* **What you will do**:
Lines from the one containing "The image size is (1120, 880)." through the end of the material below should be given again exactly, with no others.
* * * * *
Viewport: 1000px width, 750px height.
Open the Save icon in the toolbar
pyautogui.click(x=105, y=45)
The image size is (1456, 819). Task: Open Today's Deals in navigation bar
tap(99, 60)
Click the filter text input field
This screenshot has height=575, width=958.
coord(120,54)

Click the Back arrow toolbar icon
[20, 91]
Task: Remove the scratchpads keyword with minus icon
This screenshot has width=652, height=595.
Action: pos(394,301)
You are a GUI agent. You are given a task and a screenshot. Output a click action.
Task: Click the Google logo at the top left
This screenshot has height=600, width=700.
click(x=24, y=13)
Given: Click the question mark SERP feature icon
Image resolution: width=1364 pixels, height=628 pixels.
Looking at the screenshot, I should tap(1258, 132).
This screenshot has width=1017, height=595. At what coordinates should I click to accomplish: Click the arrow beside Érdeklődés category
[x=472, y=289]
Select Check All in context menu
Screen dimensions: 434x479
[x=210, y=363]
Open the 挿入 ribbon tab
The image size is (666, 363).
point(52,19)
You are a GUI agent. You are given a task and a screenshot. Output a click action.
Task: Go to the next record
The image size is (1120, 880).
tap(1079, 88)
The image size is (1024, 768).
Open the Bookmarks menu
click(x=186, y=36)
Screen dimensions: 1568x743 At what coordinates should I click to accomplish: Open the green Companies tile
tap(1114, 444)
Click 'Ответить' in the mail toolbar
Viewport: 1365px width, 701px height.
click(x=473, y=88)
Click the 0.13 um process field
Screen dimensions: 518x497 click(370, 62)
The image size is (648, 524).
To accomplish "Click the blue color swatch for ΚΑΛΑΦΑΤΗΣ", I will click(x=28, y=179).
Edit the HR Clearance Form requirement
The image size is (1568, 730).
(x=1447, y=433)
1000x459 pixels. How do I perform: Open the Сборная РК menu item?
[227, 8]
* * * * *
* **Exercise answer**:
The image size is (1120, 880).
tap(1079, 88)
The image size is (1024, 768).
Open the Bookmarks menu
click(x=186, y=36)
Screen dimensions: 1568x743 At what coordinates should I click to accomplish: Open the green Companies tile
tap(1114, 444)
Click 'Ответить' in the mail toolbar
Viewport: 1365px width, 701px height.
click(x=473, y=88)
Click the 0.13 um process field
Screen dimensions: 518x497 click(370, 62)
The image size is (648, 524).
To accomplish "Click the blue color swatch for ΚΑΛΑΦΑΤΗΣ", I will click(x=28, y=179).
Edit the HR Clearance Form requirement
The image size is (1568, 730).
(x=1447, y=433)
1000x459 pixels. How do I perform: Open the Сборная РК menu item?
[227, 8]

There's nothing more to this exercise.